- Born: Nafisa Abdullaeva 13 August 1978 Tashkent, Uzbek SSR
- Occupations: Lawyer, Business coach, Writer, Poet

= Nafisa Abdullaeva =

Uzbek lawyer (born 1978)

Nafisa Abdullaeva is an Uzbek lawyer, business scholar, textbook author, writer, and poet. She was a consultant to the Uzbek Senate and was involved in legislative processes in Uzbekistan.

==Education==
Abdullaeva holds an MA in International Relations and Politics from Brunel University (2019), PhD in law from the Tashkent State Judicial Institute (2008), and an MA (2002) and BA (1998) in International Law from the University of World Economy and Diplomacy.

==Career==
Abdullaeva's main activities concern business and the law. She is a well-known consultant for the Republic of Uzbekistan in organizational and business management. She has worked in different projects in UNDP, UNODC, ADB, EuropeAID, AIFC in Uzbekistan, Kazakhstan, and the UK.

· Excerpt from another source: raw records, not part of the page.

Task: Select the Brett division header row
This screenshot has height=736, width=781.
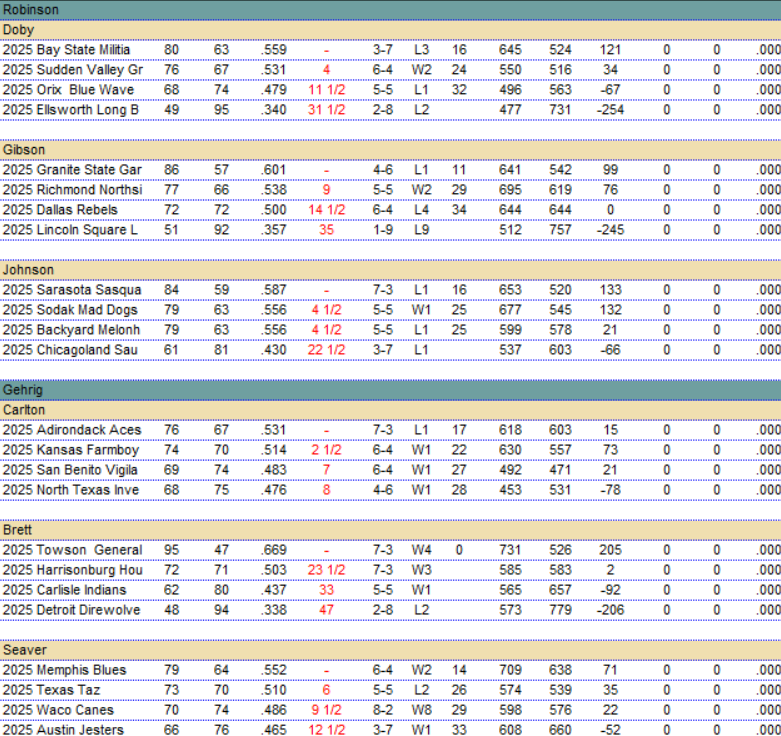Action: click(x=390, y=530)
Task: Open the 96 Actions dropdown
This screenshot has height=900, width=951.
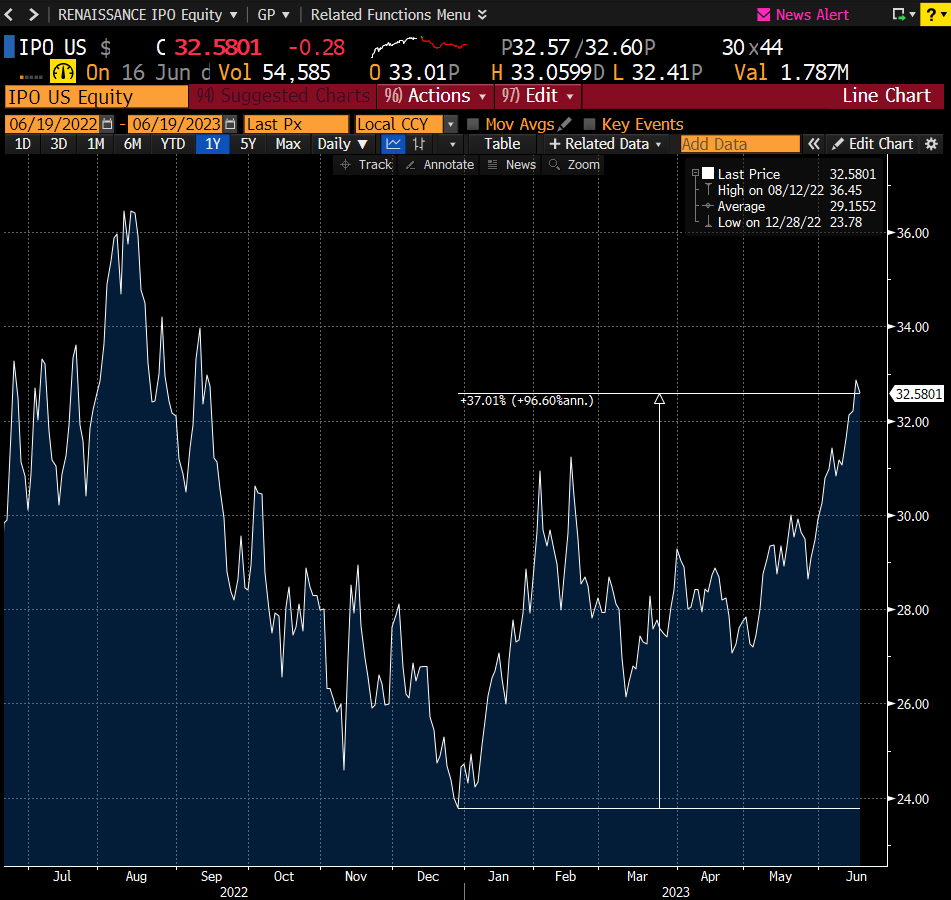Action: coord(434,96)
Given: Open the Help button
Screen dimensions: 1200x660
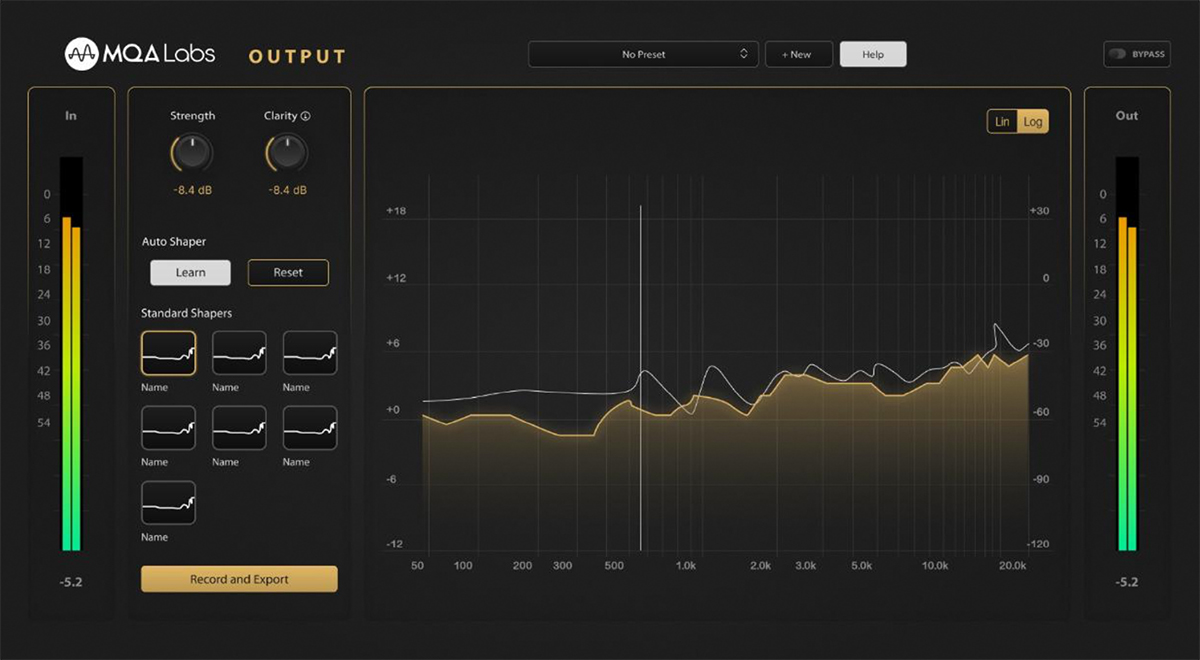Looking at the screenshot, I should pos(873,54).
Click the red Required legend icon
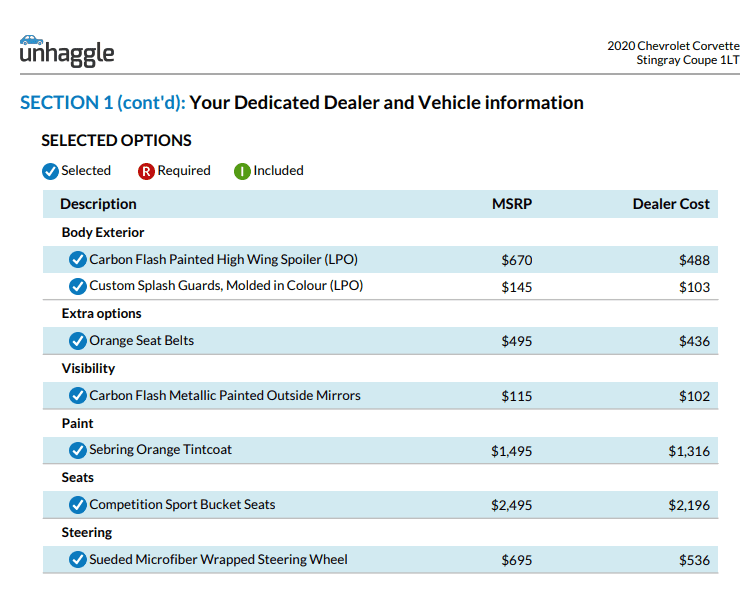 146,171

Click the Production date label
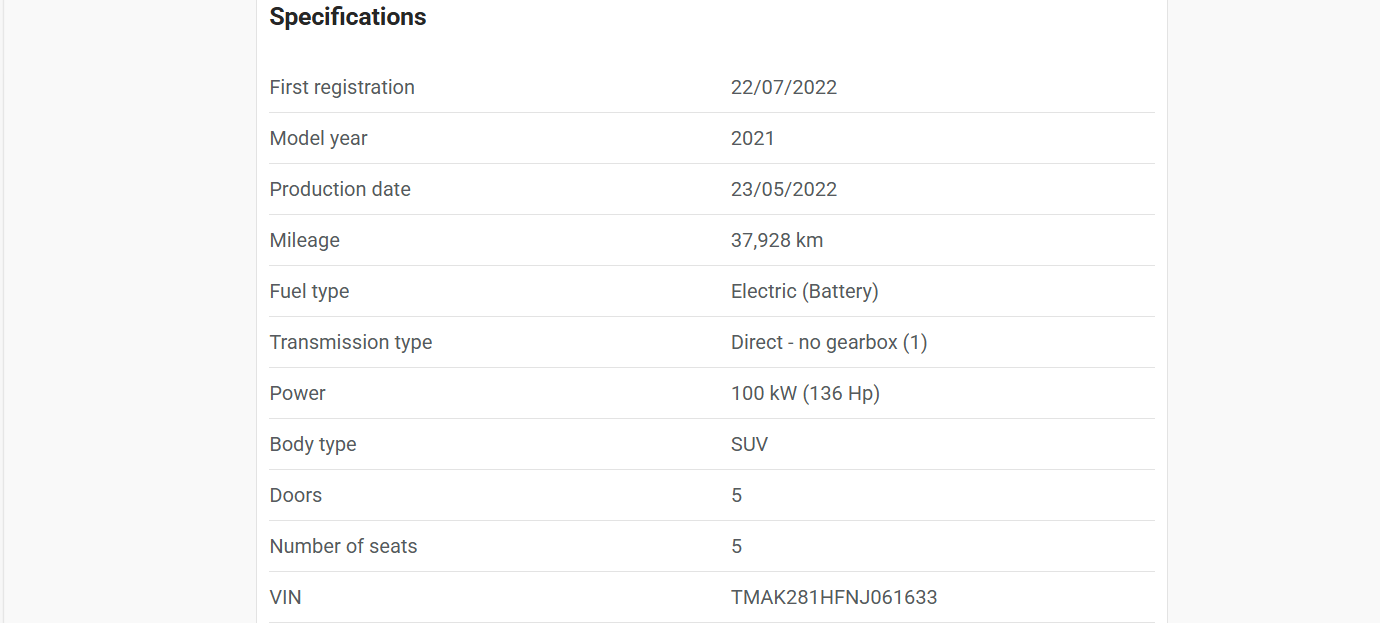[x=340, y=189]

She was the head of the Department of the School of Business at the Cabinet of Ministers of Uzbekistan Abdullayeva was the director of the law firm Lex Mark Advokat, which specialized in cross-border transactions, Uzbek corporate commercial legislation advisory, as well as insurance and reinsurance topics.

She has authored one textbook and more than 30 other publications on legal topics in Uzbekistan and the UK.

Abdullaeva also founded Darmon (a medical magazine) and the training center Lead Consulting. Her other activities include hosting the program Book Tashkent. She also chaired the Audit Committee of Uzbekistan for rugby.